### TASK OBJECTIVE
Report every line below that has the string "agent" in it.

### RECORDS PROVIDED
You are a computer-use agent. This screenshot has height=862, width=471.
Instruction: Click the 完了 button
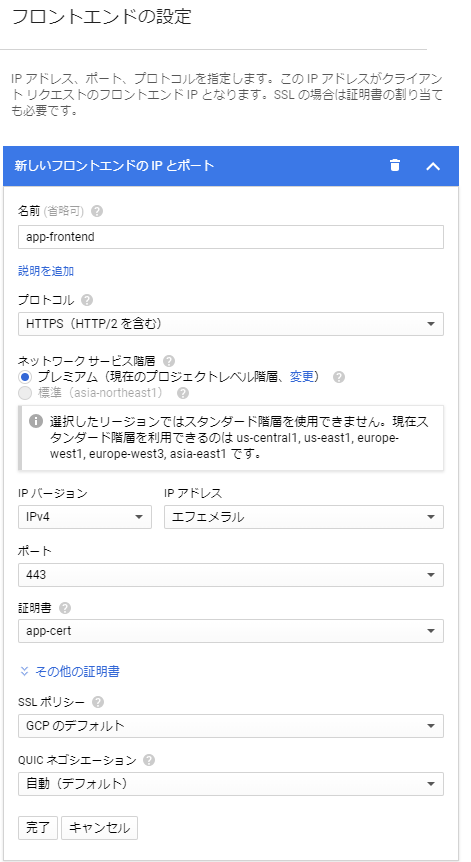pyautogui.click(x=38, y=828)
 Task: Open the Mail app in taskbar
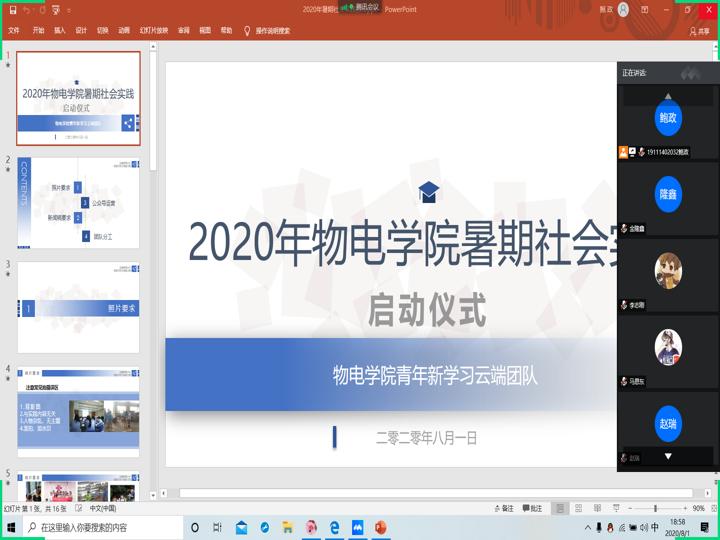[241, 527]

--

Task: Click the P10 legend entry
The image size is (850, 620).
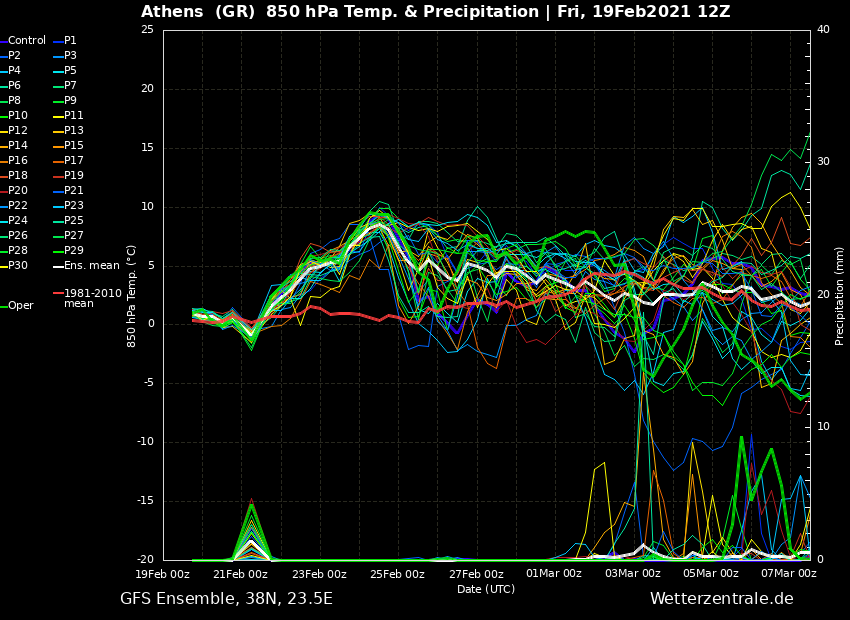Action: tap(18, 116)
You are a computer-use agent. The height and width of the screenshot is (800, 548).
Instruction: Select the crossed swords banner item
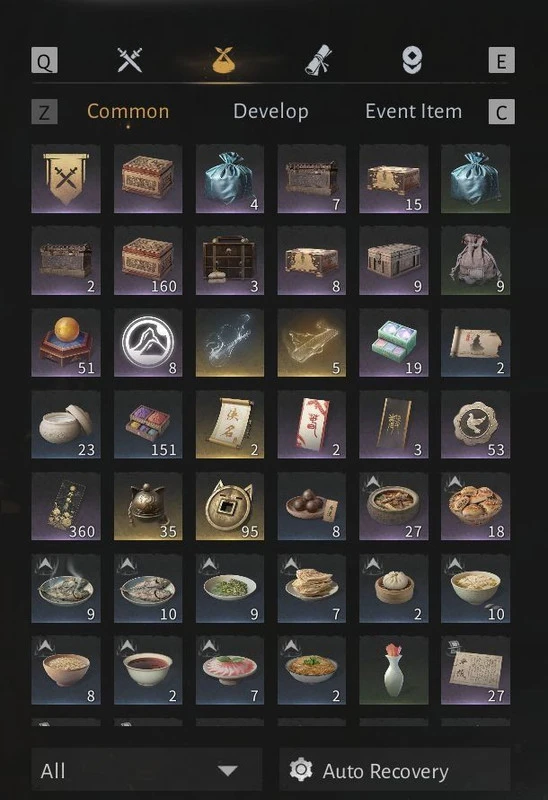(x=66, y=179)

...

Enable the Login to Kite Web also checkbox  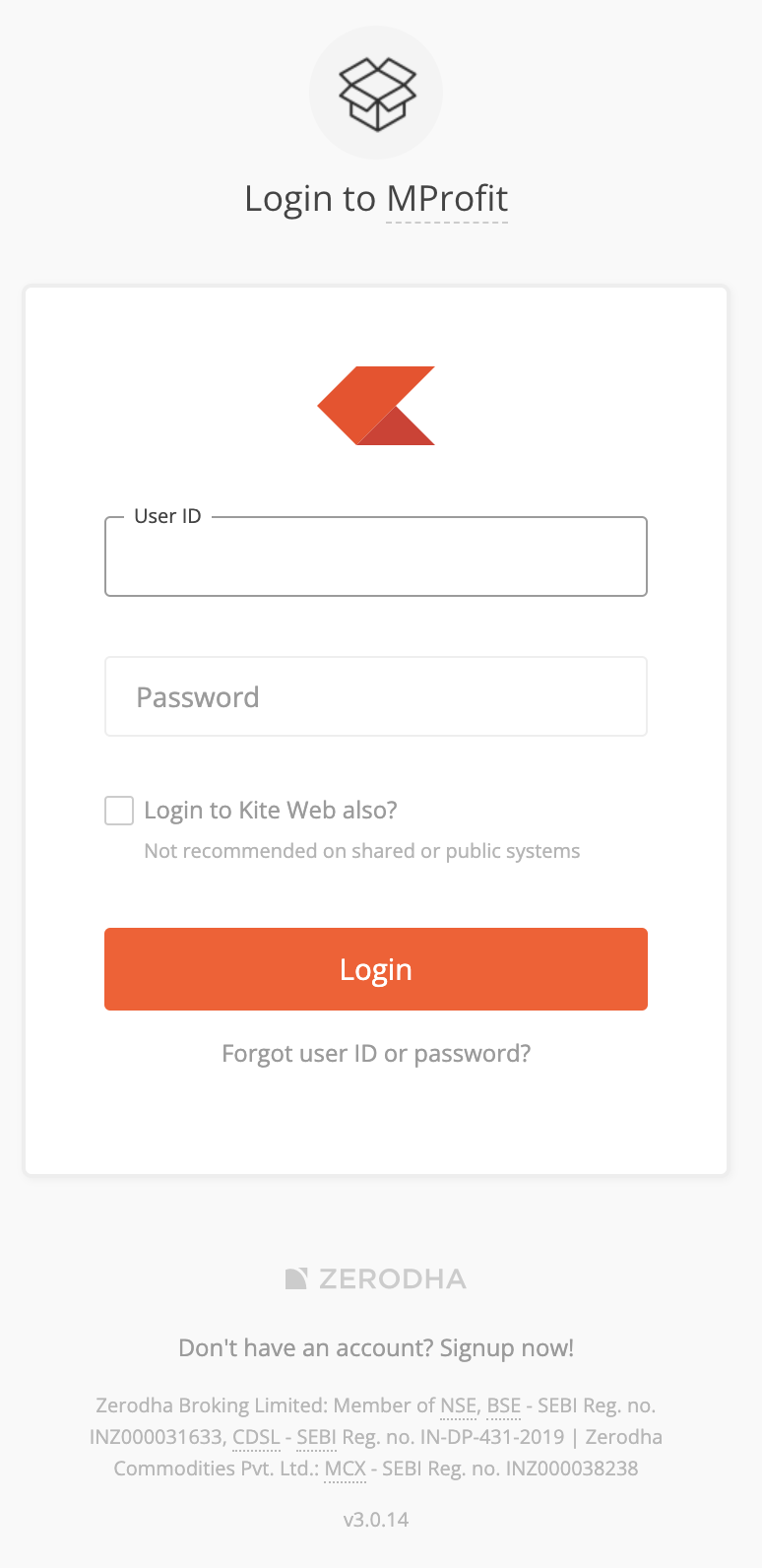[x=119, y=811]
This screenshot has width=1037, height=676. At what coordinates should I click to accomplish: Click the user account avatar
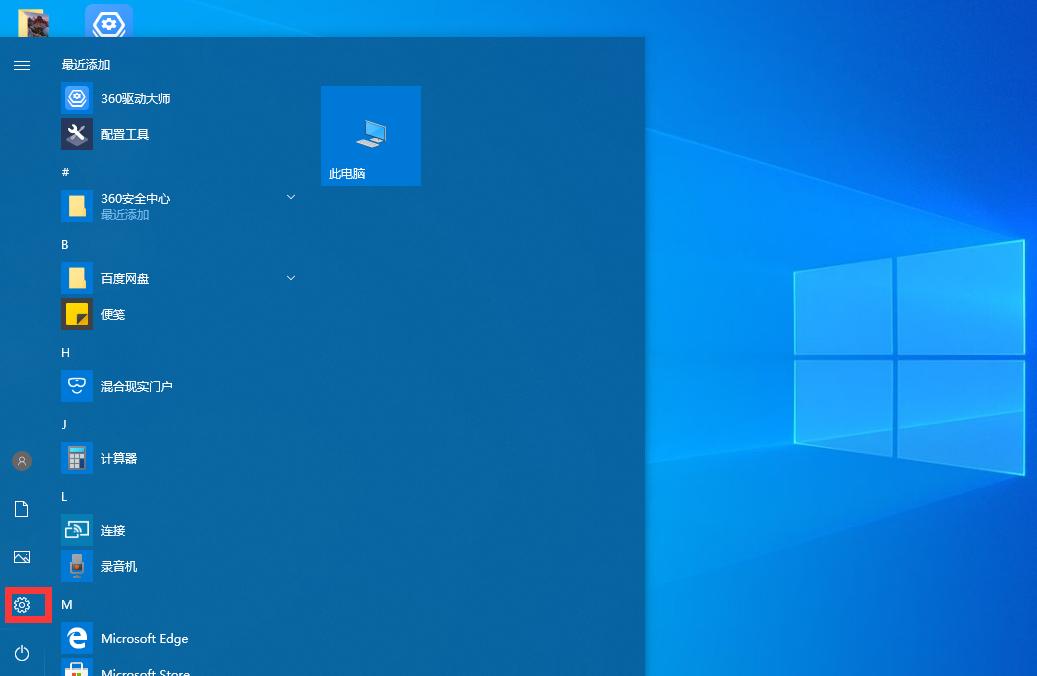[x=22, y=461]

### RESPONSE AREA
You are a computer-use agent. This screenshot has height=862, width=471.
You are a computer-use agent. The height and width of the screenshot is (800, 548).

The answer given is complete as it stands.